How to protect yourself:
- Pre-register your primary hypothesis. Decide what you are testing before you look.
- Apply multiple testing corrections (Bonferroni or Benjamini-Hochberg) when testing many hypotheses.
- Treat exploratory analysis as hypothesis generation, not hypothesis confirmation.
- Replicate findings on a held-out dataset before acting on them.
from scipy.stats import false_discovery_control
# Simulating 20 p-values from a mix of real and null effects
p_values = [0.03, 0.04, 0.82, 0.65, 0.02, 0.91, 0.43, 0.78, 0.01, 0.55,
0.72, 0.88, 0.06, 0.37, 0.49, 0.007, 0.63, 0.84, 0.11, 0.29]
# Bonferroni correction: divide alpha by number of tests
alpha = 0.05
bonferroni_threshold = alpha / len(p_values)
print(f"Bonferroni threshold: {bonferroni_threshold:.4f}")
significant_bonferroni = [p for p in p_values if p < bonferroni_threshold]
print(f"Significant after Bonferroni: {len(significant_bonferroni)}")
# Output:
# Bonferroni threshold: 0.0025
# Significant after Bonferroni: 1
# Benjamini-Hochberg (FDR control) — less conservative than Bonferroni
adjusted = false_discovery_control(p_values, method='bh')
significant_bh = sum(a < 0.05 for a in adjusted)
print(f"Significant after BH correction: {significant_bh}")
# Output:
# Significant after BH correction: 4
The Multiple Comparisons Problem in Practice
Every time you segment your A/B test results by device, region, age group, or user type, you are running additional tests. If you run 20 segments and five are "significant," three of those are probably noise. This is why A/B testing platforms like Optimizely and Statsig emphasize pre-specified primary metrics. The segment breakdown is for understanding, not for claiming victory.
The Correct Way to Talk About P-Values¶
Use this sentence structure:
"If the null hypothesis were true, the probability of observing a result at least this extreme is p = [value]. Since p [≤/>] α = [value], we [reject/fail to reject] H₀."

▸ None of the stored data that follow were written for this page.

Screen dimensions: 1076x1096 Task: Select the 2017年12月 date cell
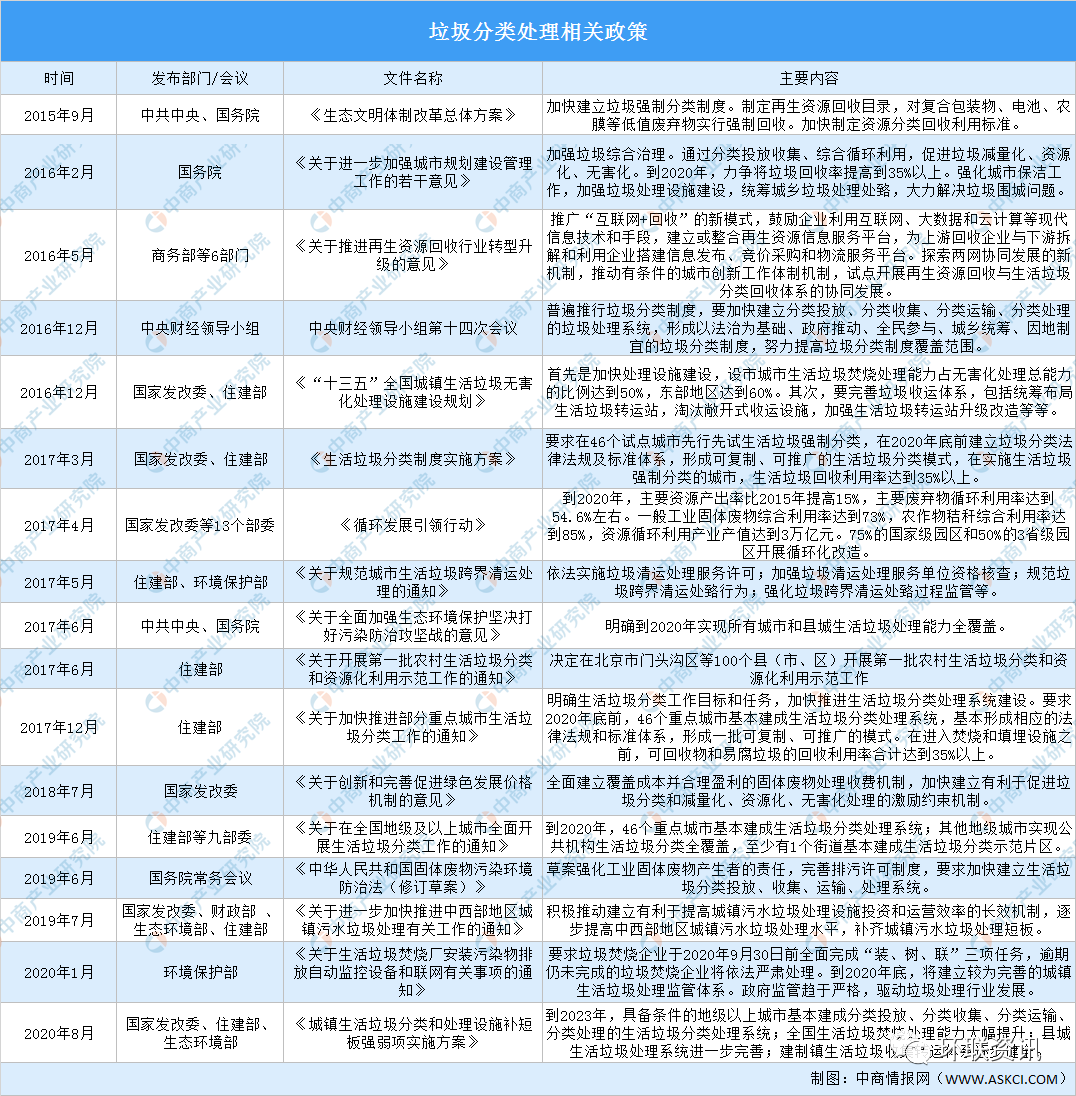58,727
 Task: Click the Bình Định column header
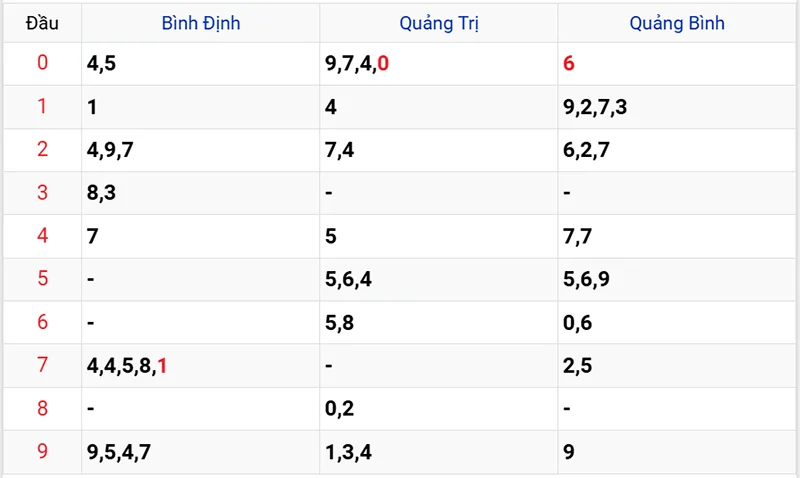coord(200,23)
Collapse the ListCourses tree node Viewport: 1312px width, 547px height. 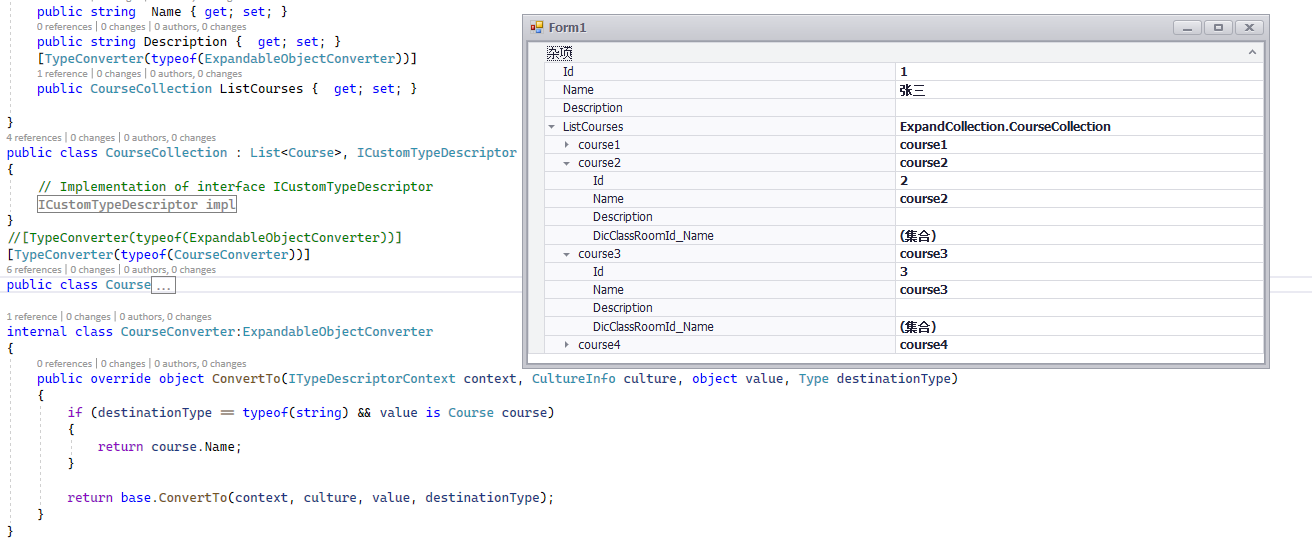click(552, 127)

Then follow it with an effect size and a plain-English interpretation of what the result means for the decision at hand.
Key Takeaways
- A p-value is the probability of the data given H₀ is true — not the probability H₀ is true.
- Small p-values mean the data is surprising under H₀. Nothing more.
- Crossing the 0.05 threshold is not proof of anything. It is evidence strong enough to act on, at a pre-committed false-positive rate.
- Statistical significance and practical significance are independent. Always report both.
- P-hacking is real, common, and destroys analysis. Commit to your hypothesis before you test.